§ TASK STATEMENT
The records that follow are to be repeated exactly, with the pictures removed.

(Items listed in a dataset)
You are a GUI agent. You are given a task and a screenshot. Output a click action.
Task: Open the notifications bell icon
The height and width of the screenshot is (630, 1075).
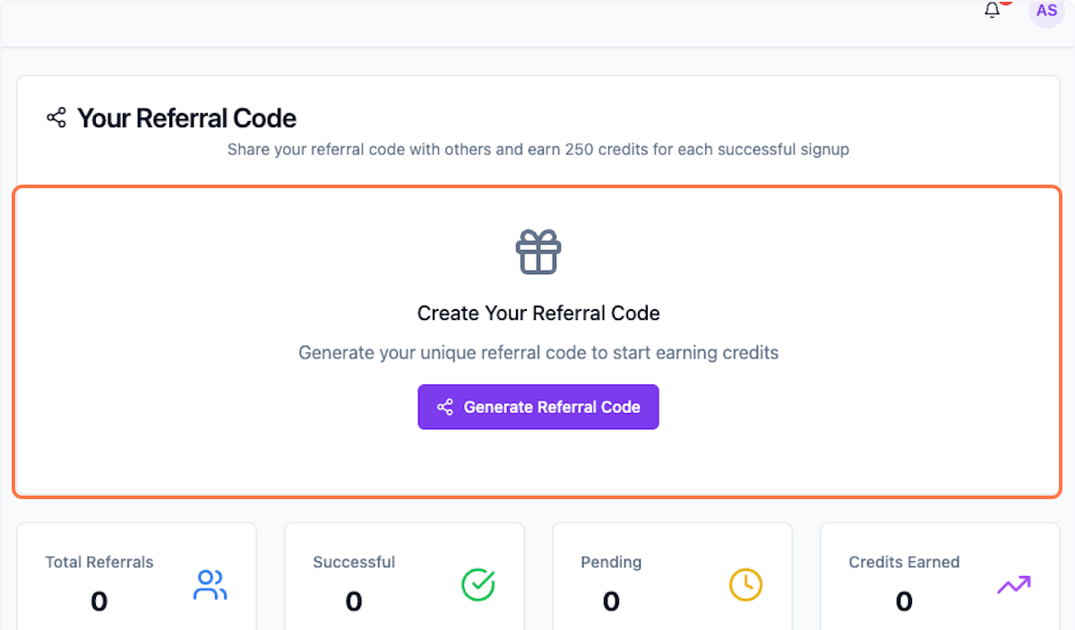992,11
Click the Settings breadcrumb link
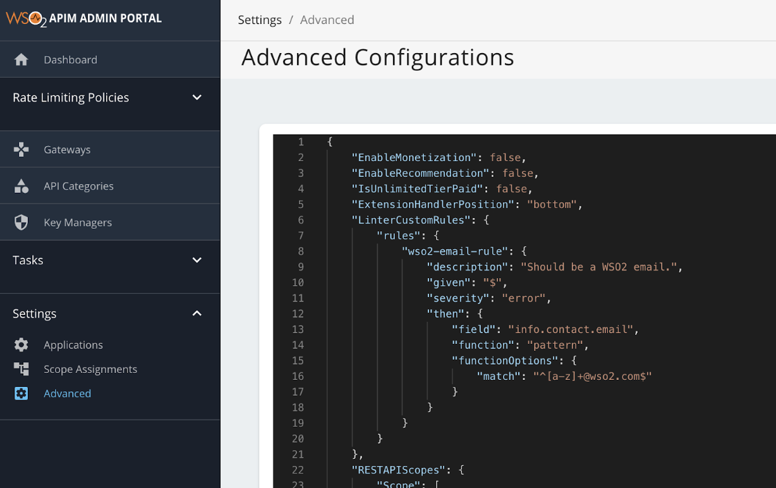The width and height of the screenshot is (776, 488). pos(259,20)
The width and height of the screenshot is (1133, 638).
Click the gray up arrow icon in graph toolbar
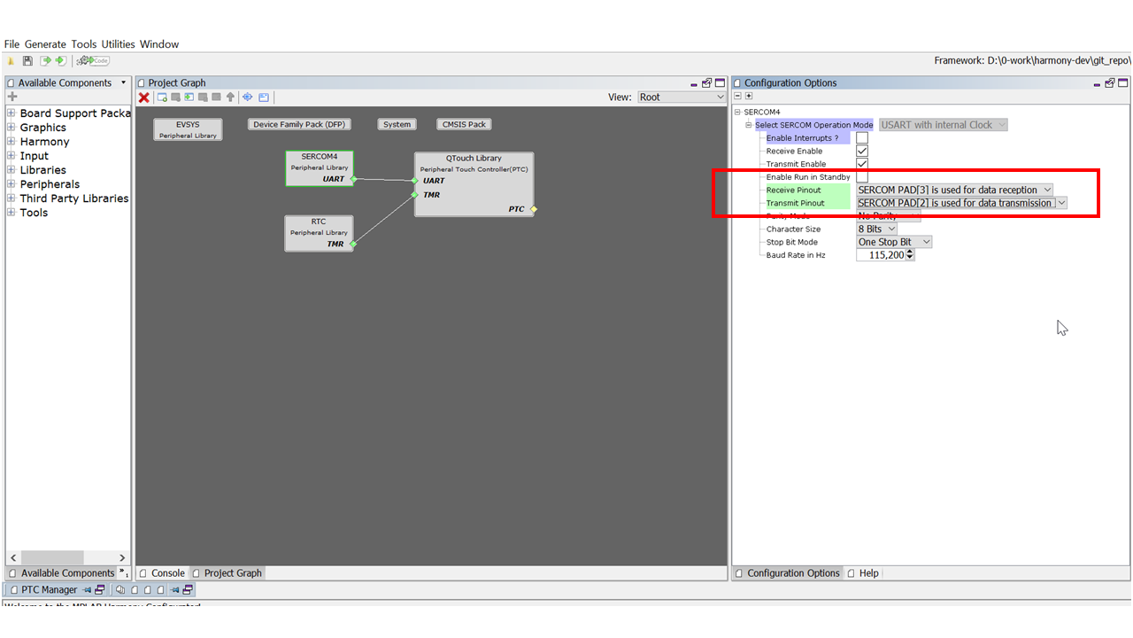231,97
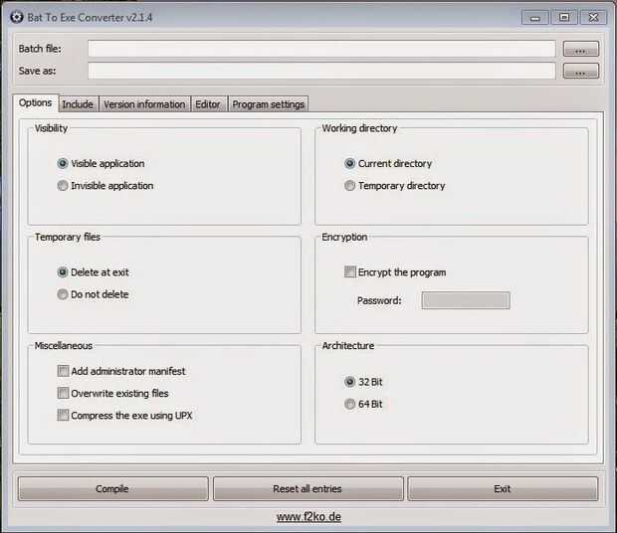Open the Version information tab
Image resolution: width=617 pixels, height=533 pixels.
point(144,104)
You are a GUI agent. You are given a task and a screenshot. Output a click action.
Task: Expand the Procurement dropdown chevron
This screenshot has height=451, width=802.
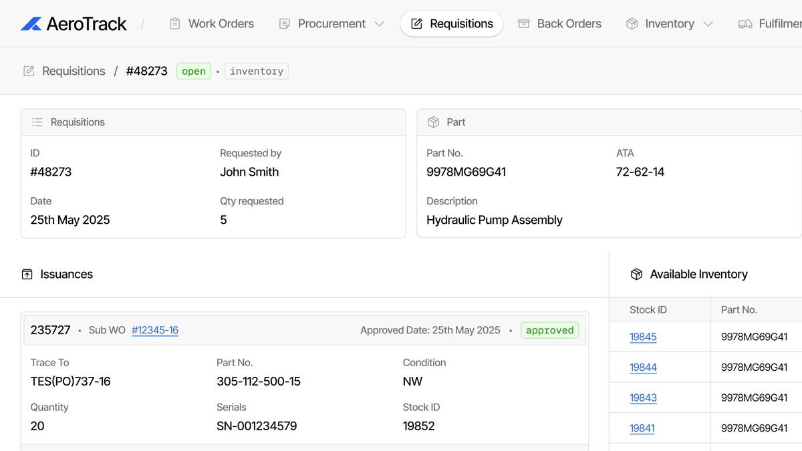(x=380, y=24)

§ OUTPUT OF THE TASK
You are a GUI agent. You are given a task and a screenshot. Output a click action.
Task: Open the notifications bell icon
The height and width of the screenshot is (630, 1075).
992,11
Click the Settings breadcrumb link
The width and height of the screenshot is (776, 488). pos(259,20)
The width and height of the screenshot is (1133, 638).
Click the gray up arrow icon in graph toolbar
231,97
Open the Version information tab
Image resolution: width=617 pixels, height=533 pixels.
point(144,104)
You are a GUI agent. You are given a task and a screenshot. Output a click action.
Task: Expand the Procurement dropdown chevron
This screenshot has height=451, width=802.
(x=380, y=24)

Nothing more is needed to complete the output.